NASD Appeal - definition of associated principal.

Days between appeal and decision – 11 months, 10 days.
Days between last brief and decision – 8 months, 4 days.
Pages – 10.


The Commission sustained the NASD finding that respondent acted as a general securities principal while his registration was suspended between 2002 and 2004. The NASD barred respondent and fined his firm $15,000 and assessed costs of $4,141. Respondent was pro se.

Respondent claimed that the firm had another principal who was properly licensed. The Commission held that "[t]he fact that a member firm properly registers one principal who exercises managerial authority does not mean that other associated persons who act as principals need not be registered as principals."

This was a routine matter that involved application of long standing precedent. Under the circumstances eight months to issue an opinion seems excessive.

Key points

  • The following conduct constituted association with a firm: supervision of a registered representative's 180 transactions; receipt of an override commission based on sales by a registered representative; attestation to the accuracy of the firm's annual audit reports; filing of a withdrawal form for the firm's registration in a state; filing an amendment to the firm's Form BD reflecting a previous NASD disciplinary action; amendment of the firm's CRD information listing himself as CEO of the firm; and signed and approved anti-money laundering procedures for the firm listing himself as program compliance officer.
  • The NASD defines a principal as a person who is "actively engaged in the management of the [member firm's] investment banking or securities business, including supervision, solicitation, conduct of business, or the training of persons associated" with a member firm.
  • Approving, signing, and filing required periodic financial reports, disclosure forms, and required compliance and supervisory procedures on behalf of a firm are management responsibilities that are to be performed by a principal.
  • Every associated person who holds an enumerated position and who has managerial responsibilities must be registered as a principal.
  • The firm was liable because a firm can only act through its agents and is accountable for the actions of its responsible officers.
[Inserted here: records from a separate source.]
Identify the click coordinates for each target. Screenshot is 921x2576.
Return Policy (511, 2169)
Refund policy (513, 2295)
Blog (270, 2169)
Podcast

In 2002 NASD suspended respondent from associating with his firm when he was not registered as a principal of the firm. During that time, he did the firm's bookkeeping, wrote checks on its bank account, and was solely responsible for supervision of the firm's salesman, prepared and filed the firm's FOCUS reports, filed an amendment to the firm's Form BD, and received compensation from the firm. Respondent and the firm were each fined $2,500 and respondent was required to requalify as a principal. If unable to requalify in 90 days, he was suspended as a principal until he did so.

Respondent took the above mentioned actions that rendered him a principal.

There is no reason to find that the NASD sanctions are excessive, oppressive or impose an unnecessary or inappropriate burden on competition. Absent a such a finding, the Commission must sustain the NASD sanctions. Here the sanctions are consistent with NASD Sanction Guidelines. The violations here were serious as they extended for almost two years. Further, the violations mirror those that resulted in his original suspension from association as a principal. During the two year period, respondent failed the principals examination three times. Finally, during the hearing, respondent demonstrated a cavalier attitude toward the principal registration requirements. It was respondent's obligation to make sure that only a properly registered individual acted as a principal of the firm.